──────── Supplied material ────────

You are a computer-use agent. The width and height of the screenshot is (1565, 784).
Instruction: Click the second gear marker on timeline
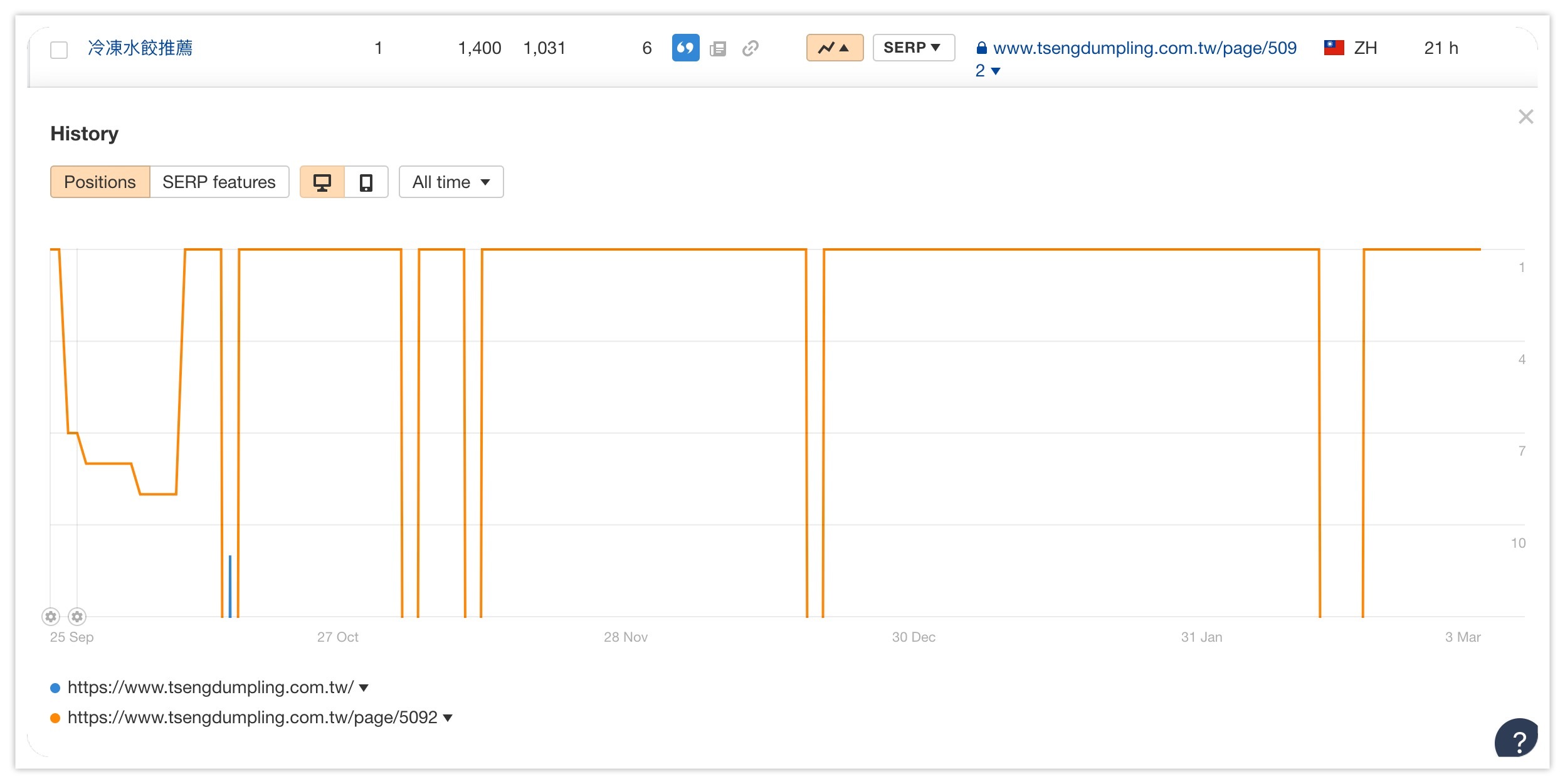click(77, 617)
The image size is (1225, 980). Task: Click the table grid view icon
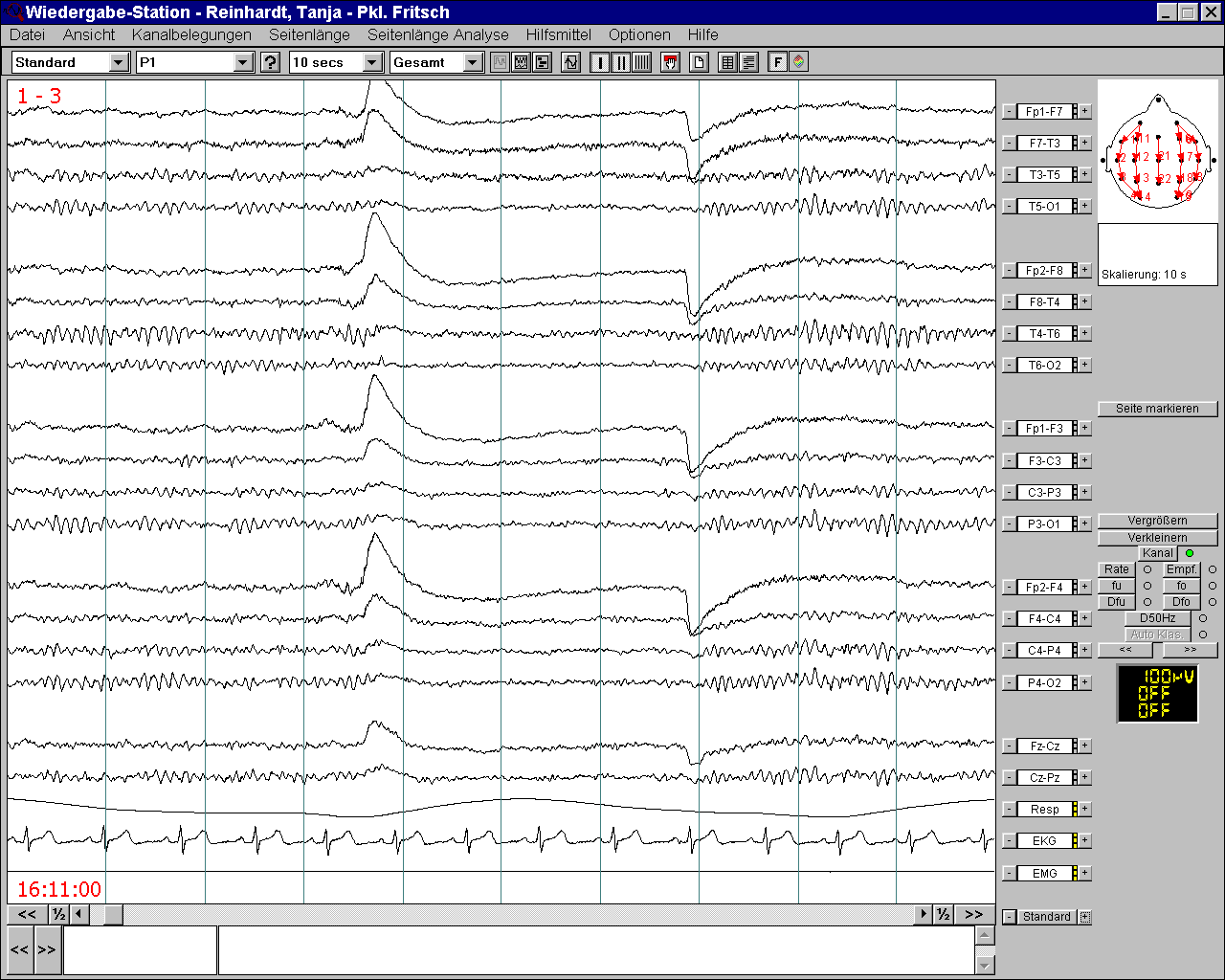(727, 62)
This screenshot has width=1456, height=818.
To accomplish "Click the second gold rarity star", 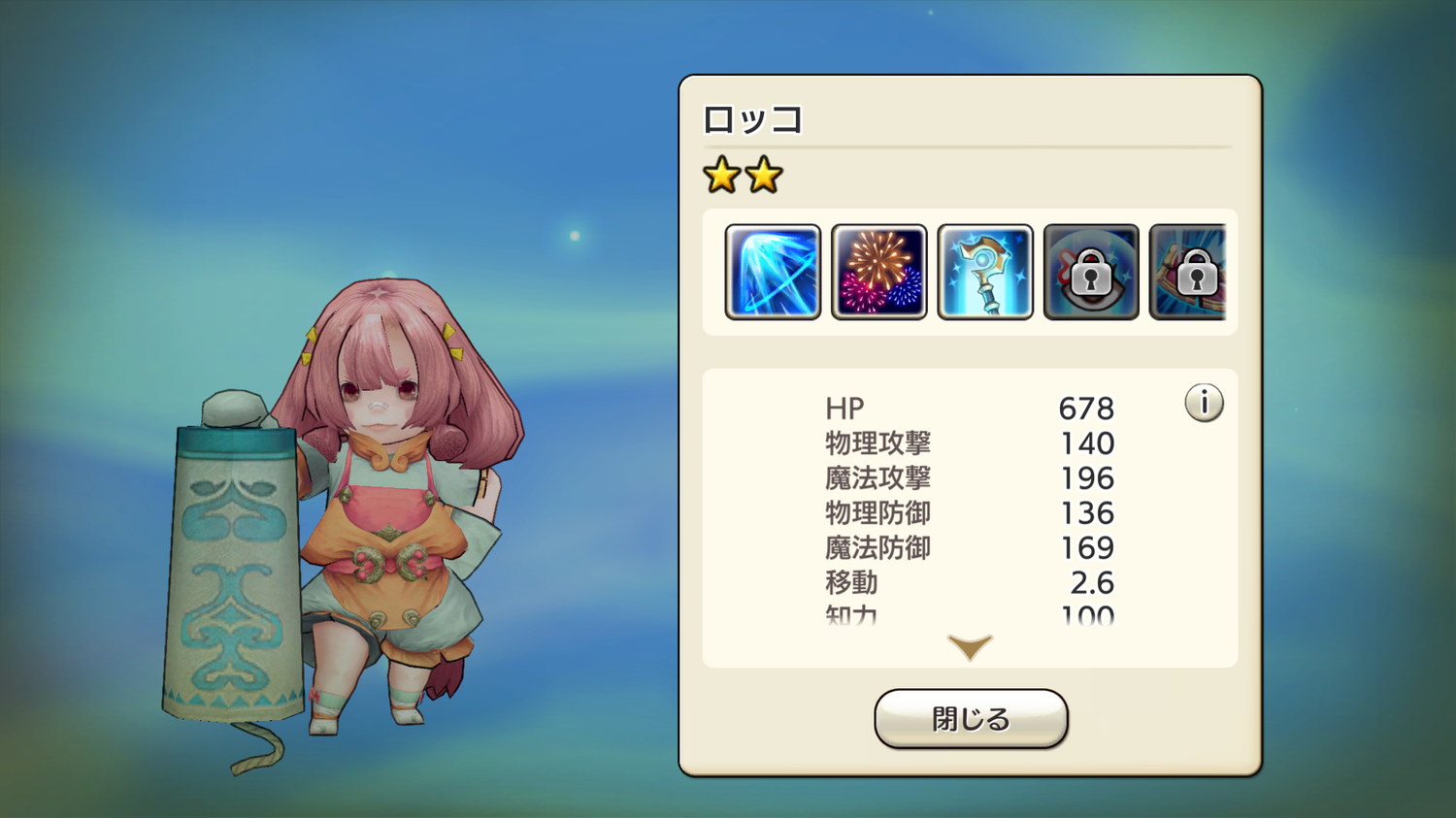I will pyautogui.click(x=764, y=176).
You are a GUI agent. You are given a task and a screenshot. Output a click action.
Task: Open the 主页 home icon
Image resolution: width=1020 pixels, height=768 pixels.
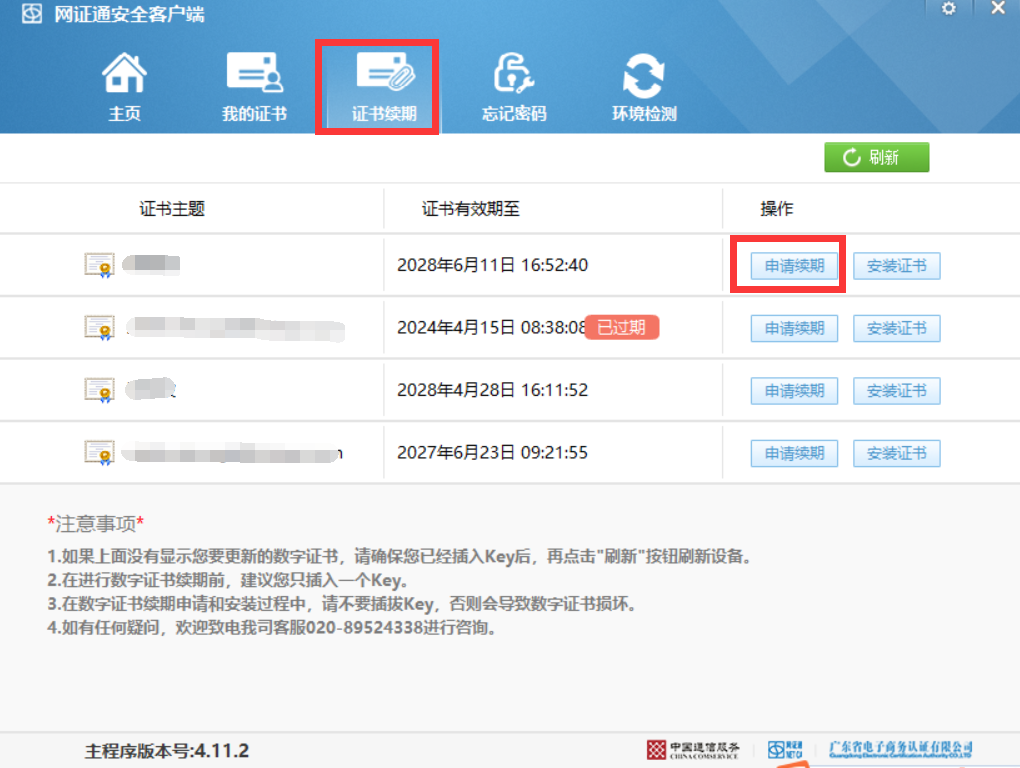[125, 86]
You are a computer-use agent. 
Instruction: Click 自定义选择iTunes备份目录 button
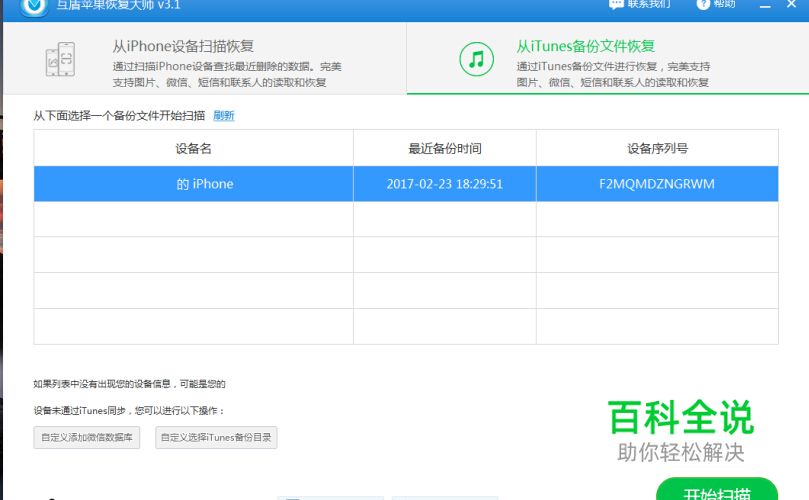(216, 438)
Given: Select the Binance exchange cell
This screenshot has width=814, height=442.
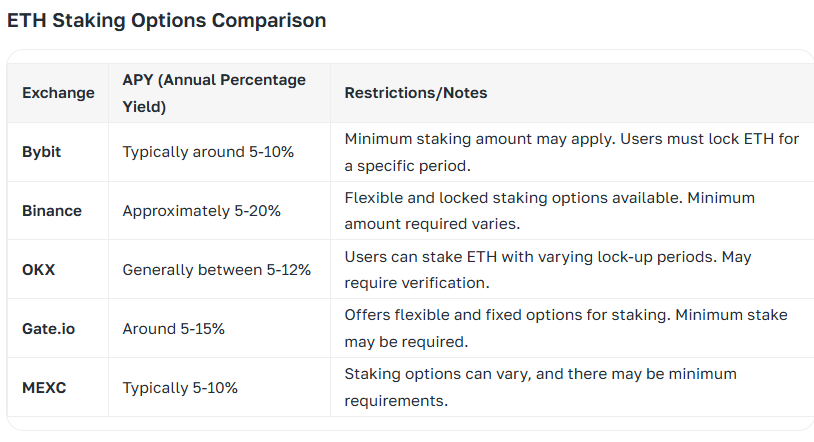Looking at the screenshot, I should point(52,211).
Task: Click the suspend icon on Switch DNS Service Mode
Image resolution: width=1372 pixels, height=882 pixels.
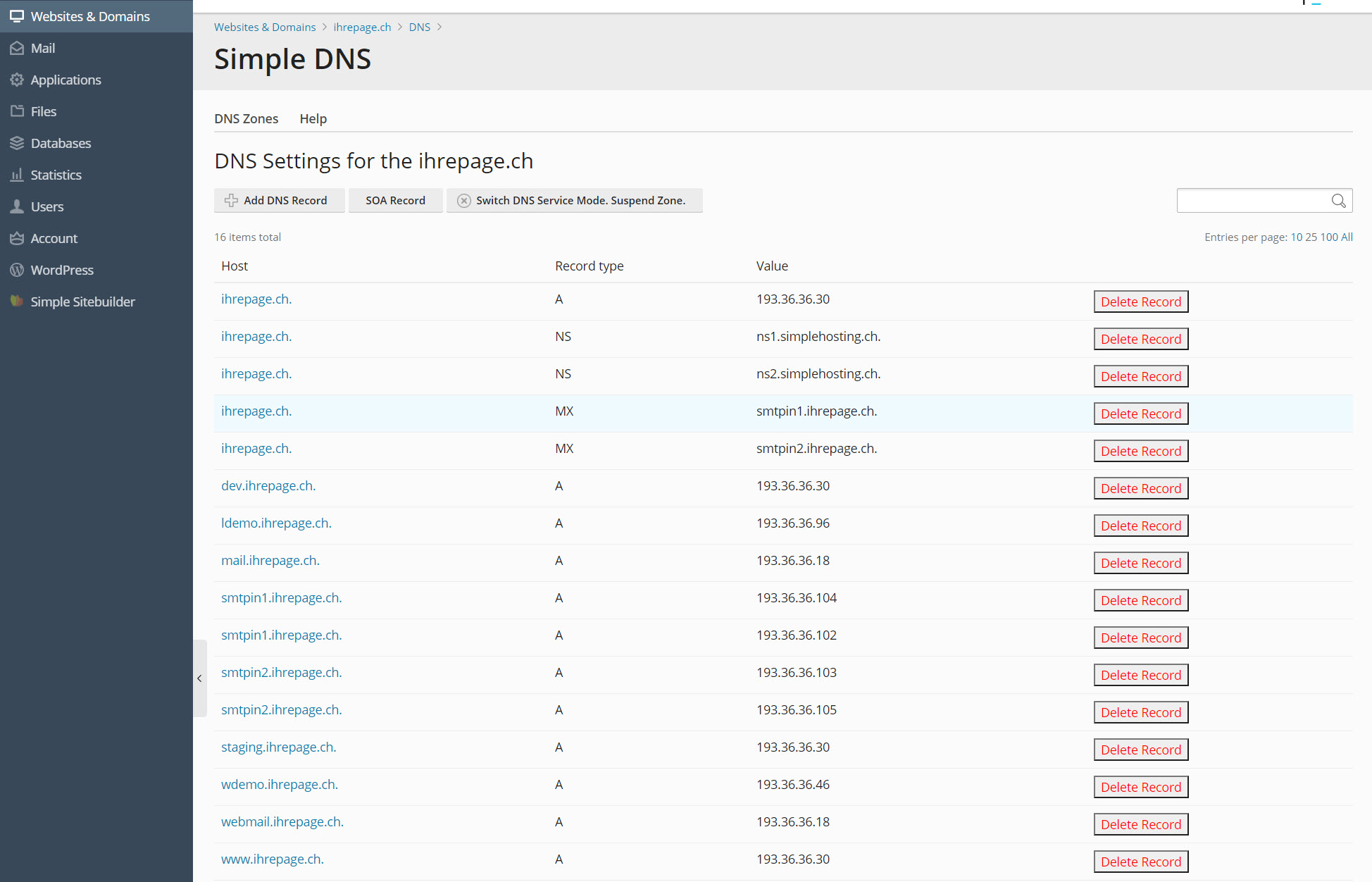Action: (463, 200)
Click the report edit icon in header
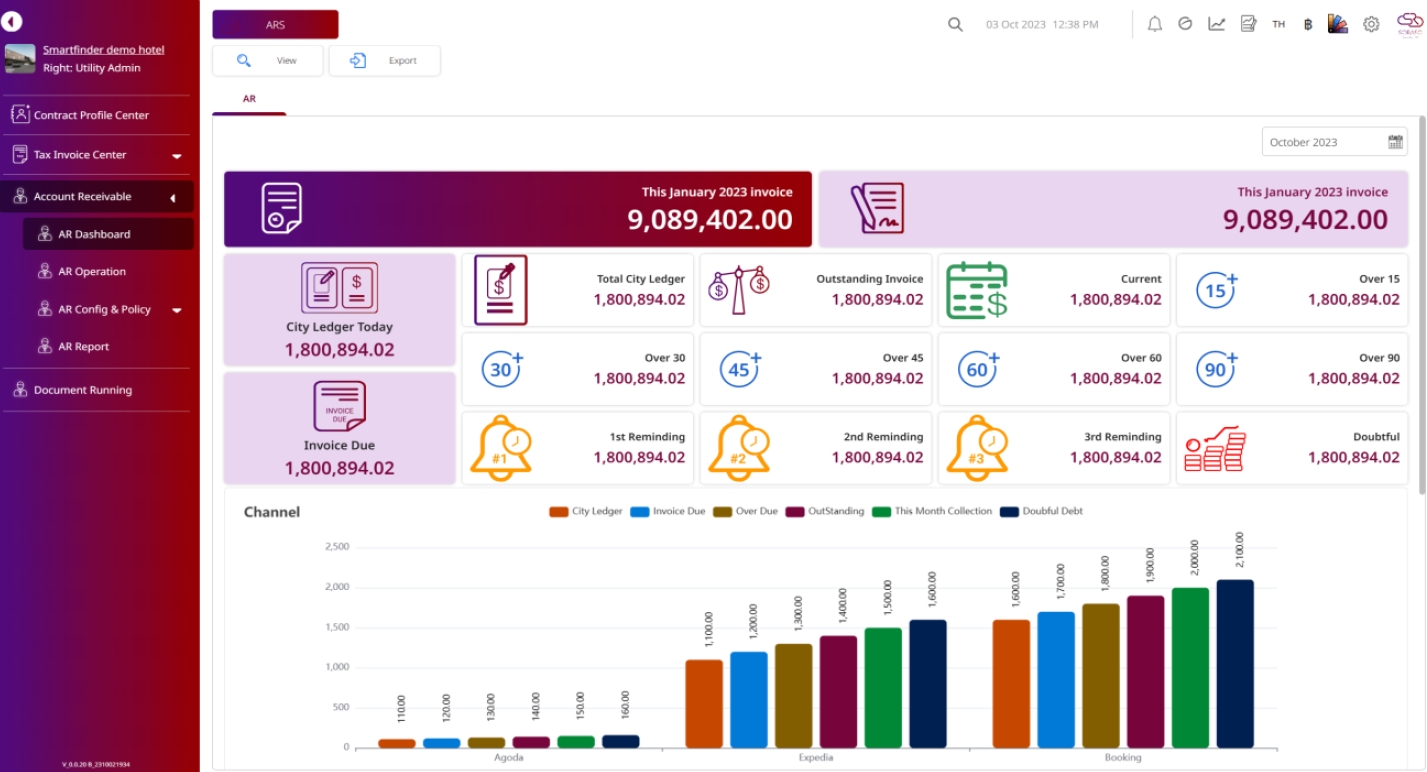Screen dimensions: 1427x772 click(1248, 24)
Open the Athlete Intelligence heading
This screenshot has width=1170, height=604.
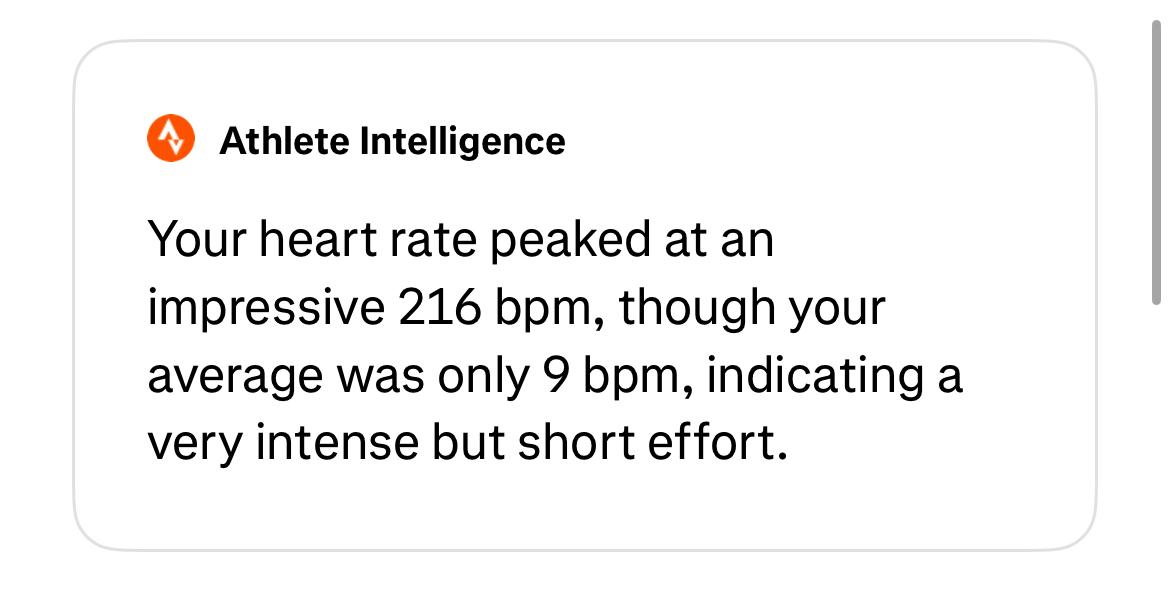tap(392, 141)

────────

→ Written problem
Could you put the entries from the line containing "Task: Click the suspend" through the end of the entries into a Markdown table with the columns Row and Line, numbering each row and leaving out blank lines and the pictures?

→ Response below
| Row | Line |
|---|---|
| 1 | Task: Click the suspend icon on Switch DNS Service Mode |
| 2 | Image resolution: width=1372 pixels, height=882 pixels. |
| 3 | Action: (463, 200) |
| 4 | Click the report edit icon in header |
| 5 | Screen dimensions: 1427x772 click(1248, 24) |
| 6 | Open the Athlete Intelligence heading |
| 7 | This screenshot has width=1170, height=604. |
| 8 | tap(392, 141) |